**Your goal:** The answer must consist solely of the lines from the line with "The width and" to the final line of the data below, reproduced exactly, pictures omitted.

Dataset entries

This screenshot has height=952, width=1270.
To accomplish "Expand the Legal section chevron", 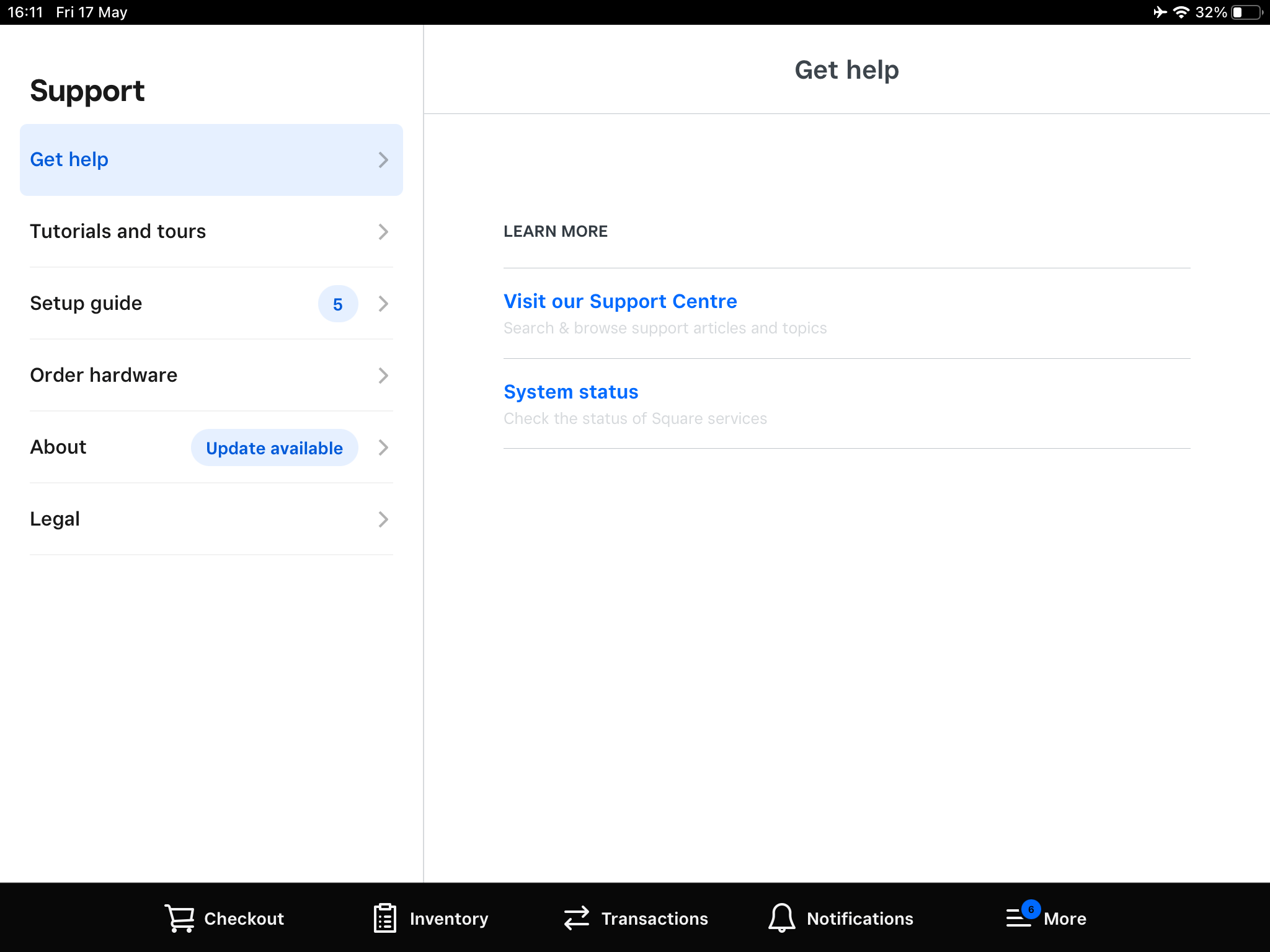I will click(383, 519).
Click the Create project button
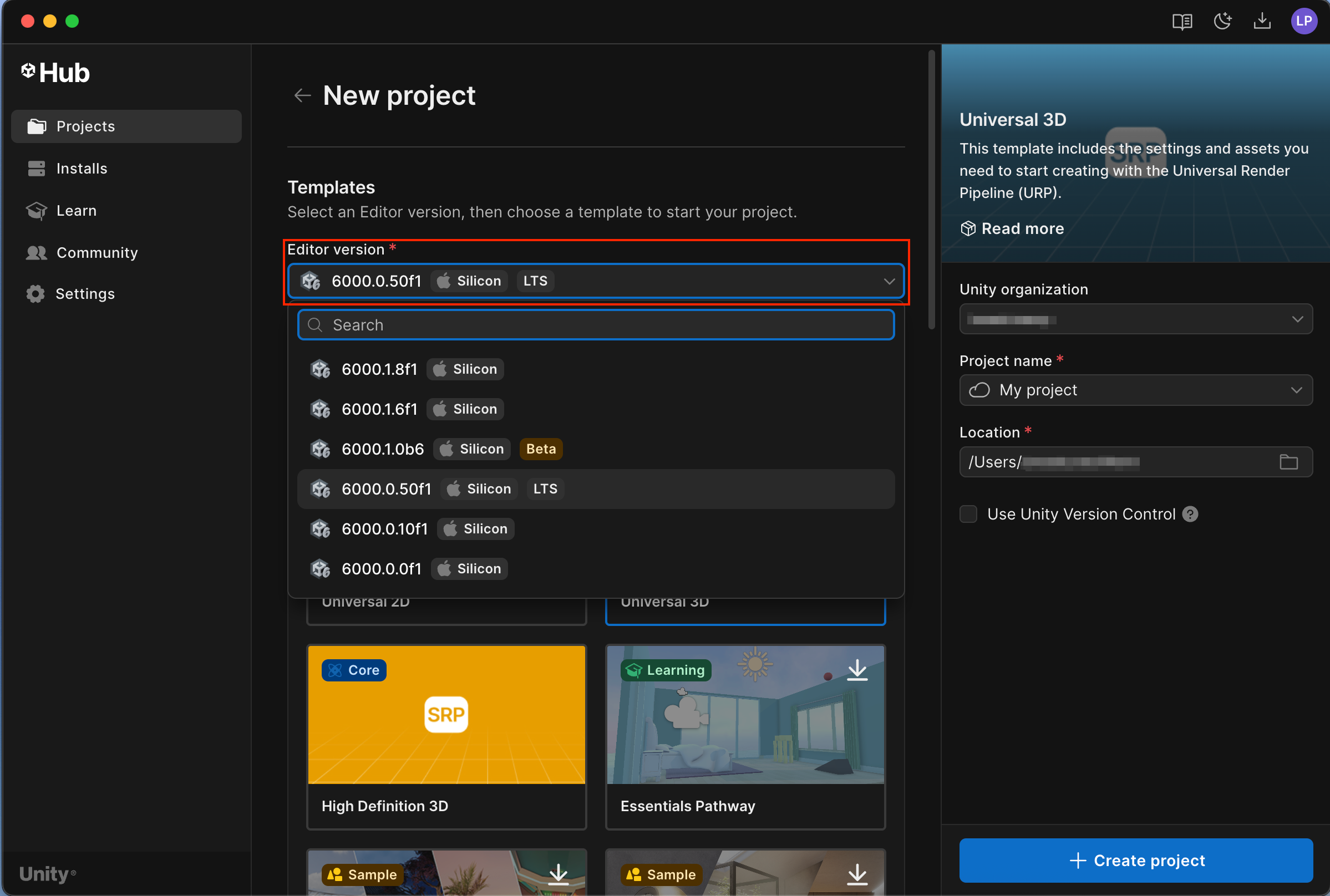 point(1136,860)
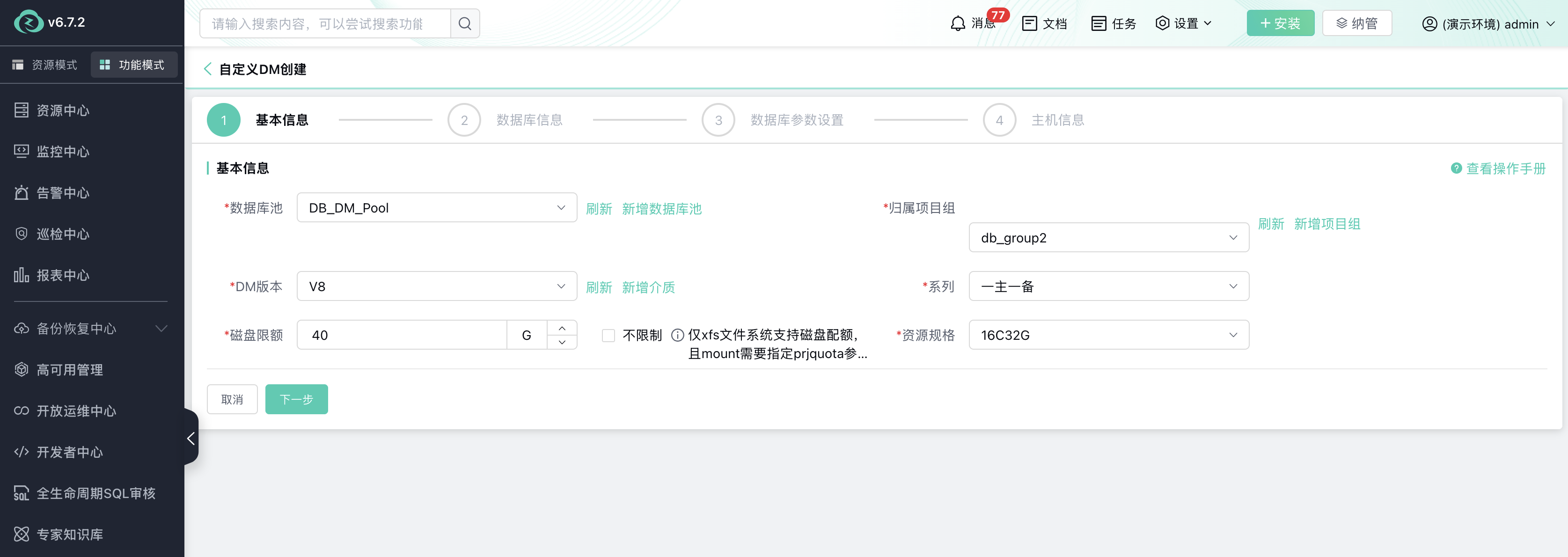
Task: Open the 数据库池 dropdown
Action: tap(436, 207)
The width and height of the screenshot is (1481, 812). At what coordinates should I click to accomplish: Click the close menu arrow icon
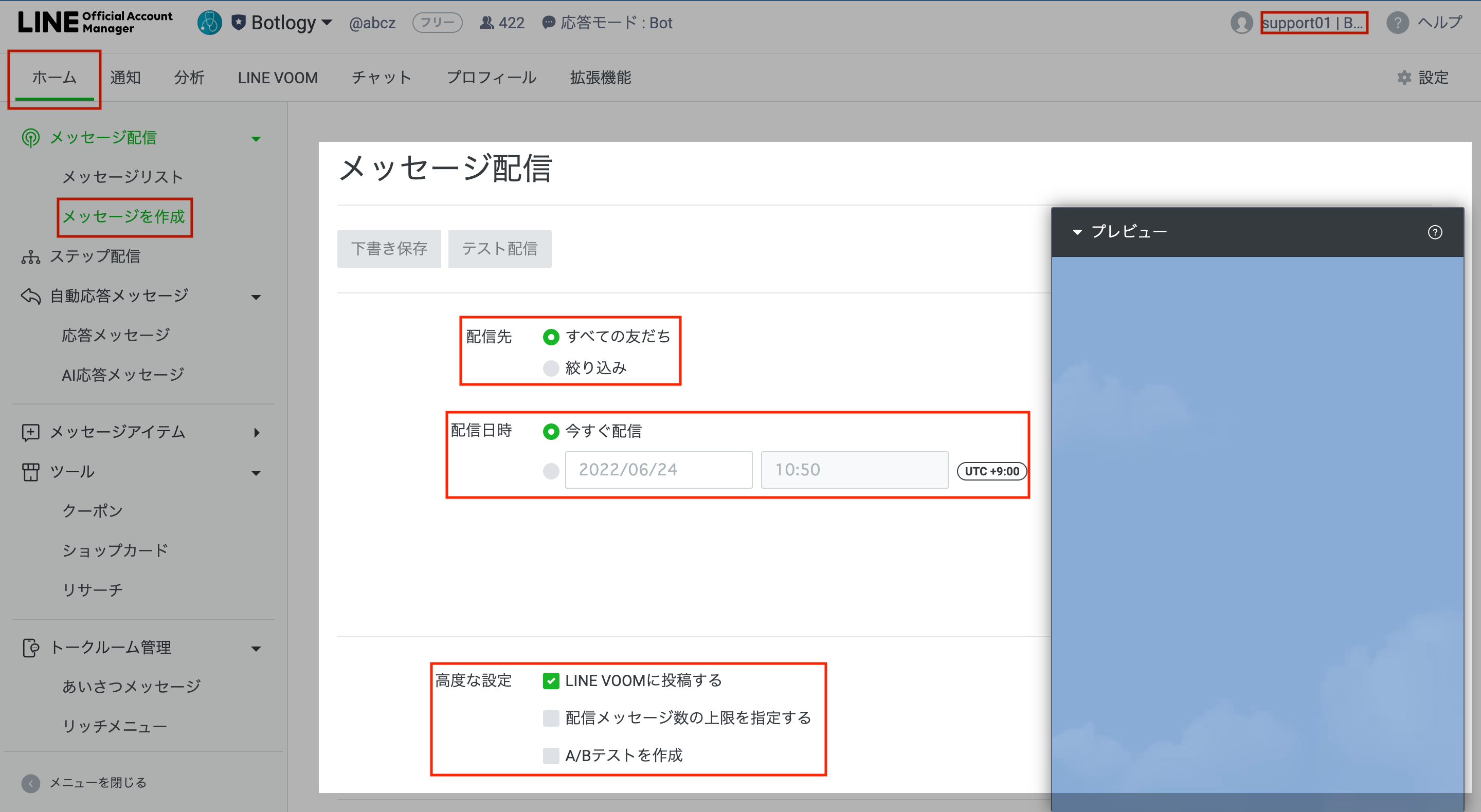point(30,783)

**Solution for this problem:**
The width and height of the screenshot is (1481, 812). At what coordinates should I click to accomplish: Click the close menu arrow icon
point(30,783)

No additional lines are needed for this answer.